WORK TO BE COMPLETED
Output nothing but the lines from the first line of the entries to the line with "Clothing (593, 811)", inclusive, exactly as they read.

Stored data
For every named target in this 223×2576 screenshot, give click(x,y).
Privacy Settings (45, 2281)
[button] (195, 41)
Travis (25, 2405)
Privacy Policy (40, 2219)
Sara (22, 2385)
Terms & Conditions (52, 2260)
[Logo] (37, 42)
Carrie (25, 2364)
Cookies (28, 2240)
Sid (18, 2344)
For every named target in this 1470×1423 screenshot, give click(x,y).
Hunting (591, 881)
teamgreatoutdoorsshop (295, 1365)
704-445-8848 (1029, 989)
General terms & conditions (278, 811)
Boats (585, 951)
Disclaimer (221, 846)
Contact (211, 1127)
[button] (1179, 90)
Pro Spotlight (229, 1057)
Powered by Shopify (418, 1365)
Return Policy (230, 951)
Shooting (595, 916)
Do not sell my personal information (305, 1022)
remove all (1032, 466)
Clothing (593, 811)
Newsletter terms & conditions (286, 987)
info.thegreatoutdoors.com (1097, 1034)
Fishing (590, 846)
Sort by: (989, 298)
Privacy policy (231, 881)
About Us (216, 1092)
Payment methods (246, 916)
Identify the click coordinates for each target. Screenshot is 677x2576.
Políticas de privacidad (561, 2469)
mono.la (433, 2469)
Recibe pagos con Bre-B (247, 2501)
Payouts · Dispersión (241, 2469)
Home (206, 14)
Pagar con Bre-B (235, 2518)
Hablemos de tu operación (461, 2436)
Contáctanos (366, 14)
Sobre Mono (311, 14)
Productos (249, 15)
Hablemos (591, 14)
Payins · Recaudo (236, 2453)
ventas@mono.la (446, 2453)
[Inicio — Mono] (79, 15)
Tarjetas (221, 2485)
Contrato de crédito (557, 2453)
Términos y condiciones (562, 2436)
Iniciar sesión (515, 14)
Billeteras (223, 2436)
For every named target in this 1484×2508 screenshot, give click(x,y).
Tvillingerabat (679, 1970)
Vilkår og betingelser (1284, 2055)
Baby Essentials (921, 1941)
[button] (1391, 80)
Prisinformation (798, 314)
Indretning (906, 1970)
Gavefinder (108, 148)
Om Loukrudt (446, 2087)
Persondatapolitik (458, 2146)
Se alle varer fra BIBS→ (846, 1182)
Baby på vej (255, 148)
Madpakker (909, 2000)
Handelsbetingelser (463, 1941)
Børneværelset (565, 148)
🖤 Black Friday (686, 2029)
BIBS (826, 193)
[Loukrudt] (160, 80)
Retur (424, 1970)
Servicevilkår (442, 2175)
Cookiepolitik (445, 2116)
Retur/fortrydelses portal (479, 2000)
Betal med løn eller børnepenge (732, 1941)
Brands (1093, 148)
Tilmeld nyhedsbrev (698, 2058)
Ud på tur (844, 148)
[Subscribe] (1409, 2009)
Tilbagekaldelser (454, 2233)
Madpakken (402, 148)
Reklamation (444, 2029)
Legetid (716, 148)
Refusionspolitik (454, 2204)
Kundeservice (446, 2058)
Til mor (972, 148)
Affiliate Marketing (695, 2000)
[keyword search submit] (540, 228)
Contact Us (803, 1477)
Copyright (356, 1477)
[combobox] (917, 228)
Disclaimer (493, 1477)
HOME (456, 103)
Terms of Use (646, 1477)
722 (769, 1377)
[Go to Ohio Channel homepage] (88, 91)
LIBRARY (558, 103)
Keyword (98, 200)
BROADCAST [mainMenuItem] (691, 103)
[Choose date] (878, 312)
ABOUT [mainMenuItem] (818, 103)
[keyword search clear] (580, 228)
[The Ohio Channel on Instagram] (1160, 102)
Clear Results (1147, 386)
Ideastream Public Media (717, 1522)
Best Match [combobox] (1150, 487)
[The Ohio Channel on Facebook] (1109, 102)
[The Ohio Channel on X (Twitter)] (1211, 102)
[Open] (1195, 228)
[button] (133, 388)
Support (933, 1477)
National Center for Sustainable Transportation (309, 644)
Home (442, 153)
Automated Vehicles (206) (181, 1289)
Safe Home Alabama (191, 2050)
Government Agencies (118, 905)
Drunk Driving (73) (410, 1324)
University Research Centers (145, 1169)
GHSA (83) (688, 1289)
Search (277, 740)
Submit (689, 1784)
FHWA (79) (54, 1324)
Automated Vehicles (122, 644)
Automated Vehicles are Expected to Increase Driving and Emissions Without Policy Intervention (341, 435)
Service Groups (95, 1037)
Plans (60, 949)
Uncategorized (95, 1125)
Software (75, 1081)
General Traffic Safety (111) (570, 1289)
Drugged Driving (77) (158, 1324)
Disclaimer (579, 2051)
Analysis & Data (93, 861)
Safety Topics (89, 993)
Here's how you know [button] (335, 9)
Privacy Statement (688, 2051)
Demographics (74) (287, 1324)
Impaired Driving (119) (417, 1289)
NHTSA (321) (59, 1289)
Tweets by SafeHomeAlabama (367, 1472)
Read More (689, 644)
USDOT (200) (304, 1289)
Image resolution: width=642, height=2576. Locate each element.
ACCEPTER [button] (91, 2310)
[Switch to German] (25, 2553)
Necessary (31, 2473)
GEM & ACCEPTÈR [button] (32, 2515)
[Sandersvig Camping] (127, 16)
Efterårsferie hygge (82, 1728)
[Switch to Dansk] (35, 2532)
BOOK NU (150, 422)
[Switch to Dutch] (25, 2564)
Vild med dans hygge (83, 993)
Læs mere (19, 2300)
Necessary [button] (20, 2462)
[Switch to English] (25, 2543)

ANSWER TO THIS PROBLEM
For every named target in this 223×2576 screenshot, give click(x,y).
Privacy Settings (45, 2281)
[button] (195, 41)
Travis (25, 2405)
Privacy Policy (40, 2219)
Sara (22, 2385)
Terms & Conditions (52, 2260)
[Logo] (37, 42)
Carrie (25, 2364)
Cookies (28, 2240)
Sid (18, 2344)
For every named target in this 1470×1423 screenshot, give click(x,y).
Hunting (591, 881)
teamgreatoutdoorsshop (295, 1365)
704-445-8848 (1029, 989)
General terms & conditions (278, 811)
Boats (585, 951)
Disclaimer (221, 846)
Contact (211, 1127)
[button] (1179, 90)
Pro Spotlight (229, 1057)
Powered by Shopify (418, 1365)
Return Policy (230, 951)
Shooting (595, 916)
Do not sell my personal information (305, 1022)
remove all (1032, 466)
Clothing (593, 811)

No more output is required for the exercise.